Australia's Cash Mandate Fails to Halt March to Digital-Only Future by 2030
Australia set to be 'functionally cashless' by 2030

Australia is on an unstoppable path towards becoming a virtually cashless nation by the end of the decade, despite new government legislation designed to protect the use of physical currency.

New Rules for Retailers, But Limited Scope

Treasurer Jim Chalmers has introduced a mandate requiring fuel stations and supermarkets to accept cash for in-person purchases under $500. The rule, active from January 1 and applicable between 7am and 9pm, aims to safeguard access for those reliant on notes and coins. However, small businesses with an annual turnover below $10 million are exempt from this requirement.

This intervention comes as data reveals 1.5 million Australians still depend on cash for more than 80% of their face-to-face transactions. With no universal law compelling businesses to take cash, many are refusing it entirely, raising alarms about social and economic exclusion.

Vulnerable Groups Fear Being Left Behind

Consumer and age advocacy groups have welcomed the mandate but warn it is too narrow. Patricia Sparrow, Chief of the Council on the Ageing Australia, stressed that for many older citizens, cash is not a choice but a necessity. "Nearly half of Australians over 65 still use cash regularly," she said, adding that refusals create "unnecessary barriers for people simply trying to pay for essentials."

Chris Grice, CEO of National Seniors Australia, echoed this, calling the move a "small win" but expressing disappointment at its limited application. "We believe there is still some work to do before it upholds the expectations of all consumers who rely on this valid form of currency," he told The Golden Times.

The Irresistible Shift to Digital

Despite these protections, finance experts believe the tide cannot be turned. Dr Angel Zhong, a finance expert from RMIT University, predicts Australia will be 'functionally cashless' by 2030. This means that while cash will technically exist, over 90% of everyday transactions will be digital.

"The trend toward digital payments is strong, driven by technology adoption, merchant preferences, and consumer convenience," Dr Zhong stated. She highlighted the dominance of cards, mobile wallets, and online transfers, pointing to benefits like efficiency and security, but also warned of risks including the exclusion of vulnerable groups and privacy concerns.

The data supports her forecast. The Reserve Bank of Australia reports cash use has plummeted from 70% of payments in 2007 to just 13% in 2022. The physical infrastructure is vanishing, with nearly 5,000 ATMs removed in five years and bank branch numbers falling by over 1,500. Australian Prudential Regulation Authority figures show only 3,205 bank branches remain nationwide.
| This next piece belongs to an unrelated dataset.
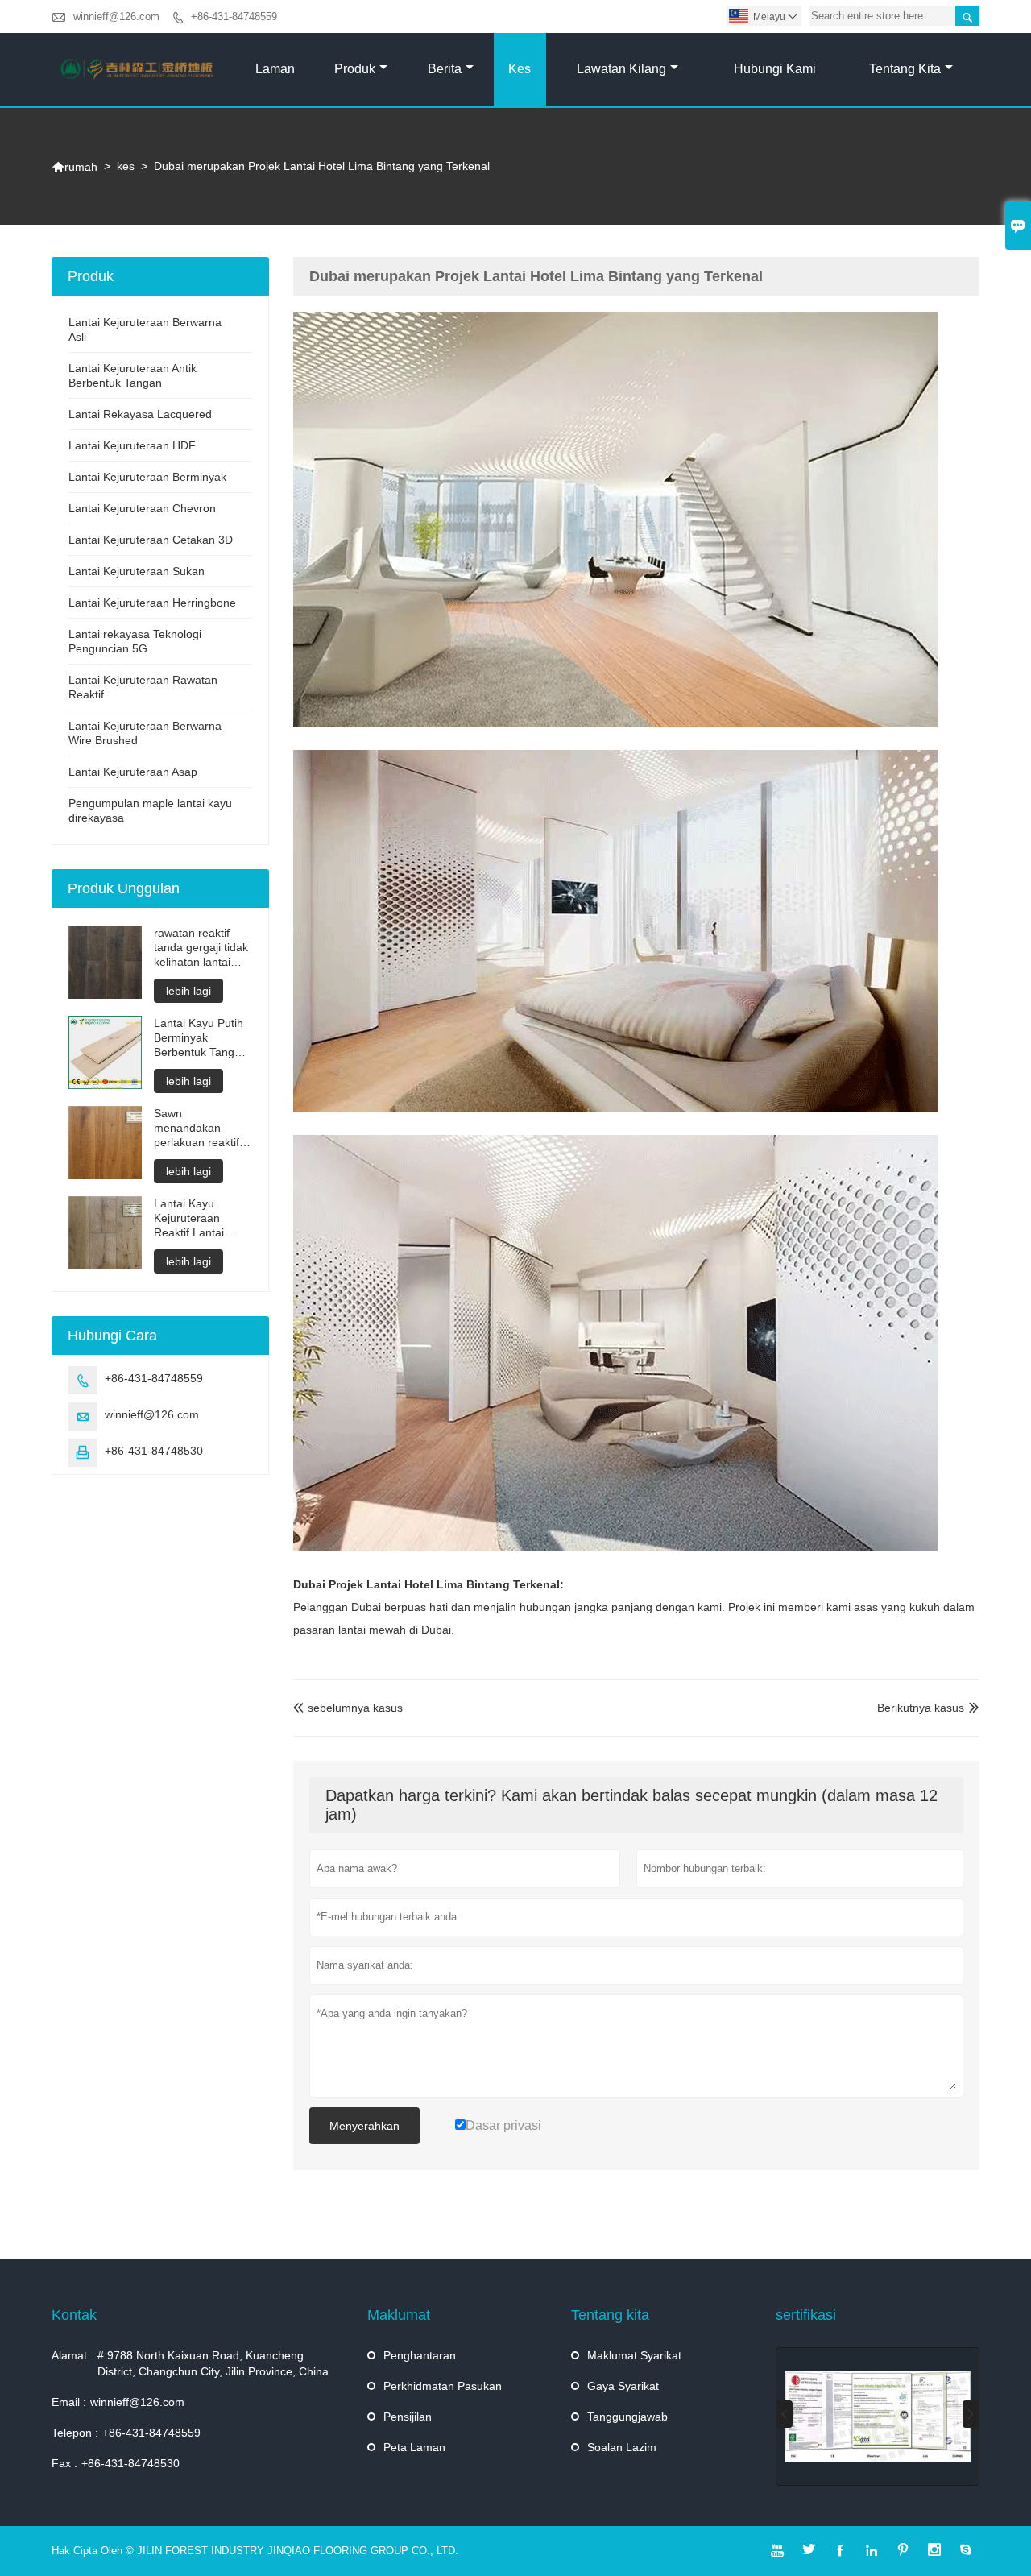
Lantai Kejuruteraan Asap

Public backlash has grown, exemplified by the 'Cash is King' protests in April last year, where thousands queued at banks to withdraw money. Pro-cash campaigners have secured some concessions, including a government deal with the Big Four banks to keep regional branches open until at least 2027.

Dr Zhong summarised the complex trade-off: "The positives include efficiency, reduced costs for businesses, better security, and improved financial tracking. However, negatives include exclusion risks for vulnerable groups, privacy concerns, and dependence on technology." As the 2030 estimate looms, the debate over inclusion in a digital economy is set to intensify.